# Am I going mad or does this exist???



## carrie3479 (Nov 30, 2005)

I think I have seen a top some where which I am determined to have to wear for my friends wedding but I am not sure whether I have imagined seeing it, seen it on telly or seen it in a shop. Just wondering if any one can confirm whether I am slowly going  or does it actually exist?

Its a kind of lime green satiny shiney material, no arms but a high halter neck with a pussy bow, it comes down just over the hip/belly.
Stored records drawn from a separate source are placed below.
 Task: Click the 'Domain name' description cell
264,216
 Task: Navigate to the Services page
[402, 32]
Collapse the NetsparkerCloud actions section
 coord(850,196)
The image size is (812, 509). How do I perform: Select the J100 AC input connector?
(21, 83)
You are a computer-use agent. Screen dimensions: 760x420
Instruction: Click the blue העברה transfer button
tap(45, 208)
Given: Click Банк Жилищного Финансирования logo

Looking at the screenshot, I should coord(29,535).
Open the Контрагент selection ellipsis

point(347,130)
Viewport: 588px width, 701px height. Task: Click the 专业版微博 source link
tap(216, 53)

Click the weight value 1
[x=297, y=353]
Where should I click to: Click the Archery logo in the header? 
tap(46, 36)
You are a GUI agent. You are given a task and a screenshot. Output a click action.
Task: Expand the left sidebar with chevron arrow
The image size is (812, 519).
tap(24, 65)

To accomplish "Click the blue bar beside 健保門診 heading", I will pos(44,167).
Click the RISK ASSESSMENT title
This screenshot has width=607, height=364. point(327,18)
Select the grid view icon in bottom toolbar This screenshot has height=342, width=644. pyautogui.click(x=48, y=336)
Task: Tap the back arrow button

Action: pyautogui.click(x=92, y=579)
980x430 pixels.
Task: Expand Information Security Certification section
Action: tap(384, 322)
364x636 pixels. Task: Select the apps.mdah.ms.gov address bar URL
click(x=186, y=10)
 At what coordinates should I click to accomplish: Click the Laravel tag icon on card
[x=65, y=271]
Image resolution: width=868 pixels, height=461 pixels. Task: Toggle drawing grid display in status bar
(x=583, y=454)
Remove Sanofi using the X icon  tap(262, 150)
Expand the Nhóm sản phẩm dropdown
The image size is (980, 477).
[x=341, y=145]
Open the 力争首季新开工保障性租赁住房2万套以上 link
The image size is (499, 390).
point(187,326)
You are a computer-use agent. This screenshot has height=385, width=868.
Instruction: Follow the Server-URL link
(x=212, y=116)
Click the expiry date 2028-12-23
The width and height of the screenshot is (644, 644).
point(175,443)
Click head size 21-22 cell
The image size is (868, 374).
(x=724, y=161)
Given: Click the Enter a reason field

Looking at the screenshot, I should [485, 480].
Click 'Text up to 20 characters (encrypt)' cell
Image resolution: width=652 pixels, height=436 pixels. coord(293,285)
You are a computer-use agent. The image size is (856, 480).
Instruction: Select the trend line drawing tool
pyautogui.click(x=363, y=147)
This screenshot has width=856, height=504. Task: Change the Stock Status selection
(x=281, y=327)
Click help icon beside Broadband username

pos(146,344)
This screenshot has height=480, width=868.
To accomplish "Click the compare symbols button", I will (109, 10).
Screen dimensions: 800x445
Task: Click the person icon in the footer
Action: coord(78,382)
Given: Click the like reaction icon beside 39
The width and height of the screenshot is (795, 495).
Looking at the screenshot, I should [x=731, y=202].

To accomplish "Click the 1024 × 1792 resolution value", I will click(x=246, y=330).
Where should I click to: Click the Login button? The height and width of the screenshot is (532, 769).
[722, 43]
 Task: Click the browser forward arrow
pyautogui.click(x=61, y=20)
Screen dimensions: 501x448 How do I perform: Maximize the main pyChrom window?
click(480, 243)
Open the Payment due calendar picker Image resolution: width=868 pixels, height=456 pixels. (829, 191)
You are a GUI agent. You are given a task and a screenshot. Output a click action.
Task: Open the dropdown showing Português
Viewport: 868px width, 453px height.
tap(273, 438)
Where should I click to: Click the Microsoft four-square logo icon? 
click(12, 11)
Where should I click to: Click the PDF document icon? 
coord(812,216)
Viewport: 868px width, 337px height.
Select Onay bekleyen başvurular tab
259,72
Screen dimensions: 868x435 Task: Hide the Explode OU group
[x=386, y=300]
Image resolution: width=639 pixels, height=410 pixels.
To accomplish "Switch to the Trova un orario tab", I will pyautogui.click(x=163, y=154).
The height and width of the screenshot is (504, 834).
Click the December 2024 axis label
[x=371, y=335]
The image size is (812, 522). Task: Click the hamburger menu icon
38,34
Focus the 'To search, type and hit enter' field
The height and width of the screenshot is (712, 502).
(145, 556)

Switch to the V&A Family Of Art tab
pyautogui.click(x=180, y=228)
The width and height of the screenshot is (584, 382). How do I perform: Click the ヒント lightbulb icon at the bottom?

This is the style of top http://www.peacocks.co.uk/Products/Womens_Catalogue/Tops/Going_Out_Tops/BLACK_LACE_HALTER_NECK_TOP_-25296016.html
But im sure ive seen it in the green with the pussy bow some where!
I can picture it with either dark grey or black trousers with some heels.

Im trawling the net but cant seem to find it lol.

any pointers!!

Corrina xx

/links


----------



## clairelh1 (Sep 8, 2004)

Coast do this:

http://www.coast-stores.com/fcp/product/-/ALLTops/Salma-Bow-Top/2244558480

But only in black - is this the style you're looking for?

Claire
x

/links


----------



## carrie3479 (Nov 30, 2005)

yes thats very much the style, cheers for that hun. 
I am positive ive seen it somewhere in the green, I bet it was on some bloomin american programme and Ill never be able to find it over here lol.

Dont you hate it when you have your sights firmly fixed on something lol, Im like a dog with a bone!

Corrina xx


----------



## TwiceBlessed (Nov 8, 2006)

maybe get some material and take a piccie to a dressmaker and they can do one for you


----------



## carrie3479 (Nov 30, 2005)

Wish I had the time lol wedding is saturday   but if I cant find one by then I may have to do that for my mates birthday in September. I do love leaving stuff till the last moment heehee

xx


----------